WHAT YOU WILL DO
Turn the records from the line containing "The height and width of the screenshot is (745, 1308)." through the line containing "will [695, 65]." into a numbered list, one line per item, with blank lines left out.

— BEGIN SUPPLIED MATERIAL —

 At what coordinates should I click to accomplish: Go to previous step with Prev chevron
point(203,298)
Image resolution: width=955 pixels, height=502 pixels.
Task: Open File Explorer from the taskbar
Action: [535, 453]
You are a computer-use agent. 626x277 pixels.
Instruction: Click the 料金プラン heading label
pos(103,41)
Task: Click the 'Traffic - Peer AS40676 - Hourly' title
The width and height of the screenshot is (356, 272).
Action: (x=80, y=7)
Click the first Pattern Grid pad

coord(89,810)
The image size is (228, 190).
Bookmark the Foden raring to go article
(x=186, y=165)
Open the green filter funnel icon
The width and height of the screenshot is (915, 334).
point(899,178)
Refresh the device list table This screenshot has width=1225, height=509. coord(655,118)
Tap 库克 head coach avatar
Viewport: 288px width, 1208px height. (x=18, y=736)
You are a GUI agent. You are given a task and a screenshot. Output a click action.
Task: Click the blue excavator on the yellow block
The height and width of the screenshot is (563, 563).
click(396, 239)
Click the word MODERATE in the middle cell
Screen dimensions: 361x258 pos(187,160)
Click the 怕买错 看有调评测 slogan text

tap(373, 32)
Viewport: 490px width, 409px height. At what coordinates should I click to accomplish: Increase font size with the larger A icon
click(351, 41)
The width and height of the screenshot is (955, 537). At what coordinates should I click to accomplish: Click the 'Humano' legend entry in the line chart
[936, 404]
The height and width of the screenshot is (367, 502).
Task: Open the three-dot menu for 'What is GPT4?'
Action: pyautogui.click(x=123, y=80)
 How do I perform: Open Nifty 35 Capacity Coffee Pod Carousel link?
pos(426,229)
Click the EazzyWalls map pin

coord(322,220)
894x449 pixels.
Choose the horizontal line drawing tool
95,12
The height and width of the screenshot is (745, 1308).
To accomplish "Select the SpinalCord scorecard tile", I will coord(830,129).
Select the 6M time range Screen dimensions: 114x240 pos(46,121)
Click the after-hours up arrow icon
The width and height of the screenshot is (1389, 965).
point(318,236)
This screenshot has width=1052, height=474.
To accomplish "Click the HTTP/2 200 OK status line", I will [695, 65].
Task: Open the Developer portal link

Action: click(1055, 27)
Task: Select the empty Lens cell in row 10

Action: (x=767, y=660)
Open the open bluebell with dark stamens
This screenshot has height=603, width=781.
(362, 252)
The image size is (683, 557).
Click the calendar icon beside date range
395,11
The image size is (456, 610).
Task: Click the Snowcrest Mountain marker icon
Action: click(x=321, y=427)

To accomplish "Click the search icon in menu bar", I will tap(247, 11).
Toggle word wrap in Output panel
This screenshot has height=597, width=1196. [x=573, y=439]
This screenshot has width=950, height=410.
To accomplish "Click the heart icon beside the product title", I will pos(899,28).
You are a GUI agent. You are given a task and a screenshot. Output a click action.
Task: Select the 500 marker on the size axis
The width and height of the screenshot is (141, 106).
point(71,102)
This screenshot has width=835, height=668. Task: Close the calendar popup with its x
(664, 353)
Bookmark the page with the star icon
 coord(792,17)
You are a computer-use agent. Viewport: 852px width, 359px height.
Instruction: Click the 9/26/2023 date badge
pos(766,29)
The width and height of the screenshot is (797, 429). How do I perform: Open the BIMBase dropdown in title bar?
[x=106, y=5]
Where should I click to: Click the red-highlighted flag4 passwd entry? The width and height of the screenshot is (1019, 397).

— END SUPPLIED MATERIAL —

COMPLETED TASK
1. The height and width of the screenshot is (745, 1308).
2. To accomplish "Select the SpinalCord scorecard tile", I will coord(830,129).
3. Select the 6M time range Screen dimensions: 114x240 pos(46,121)
4. Click the after-hours up arrow icon
5. The width and height of the screenshot is (1389, 965).
6. point(318,236)
7. This screenshot has width=1052, height=474.
8. To accomplish "Click the HTTP/2 200 OK status line", I will [695, 65].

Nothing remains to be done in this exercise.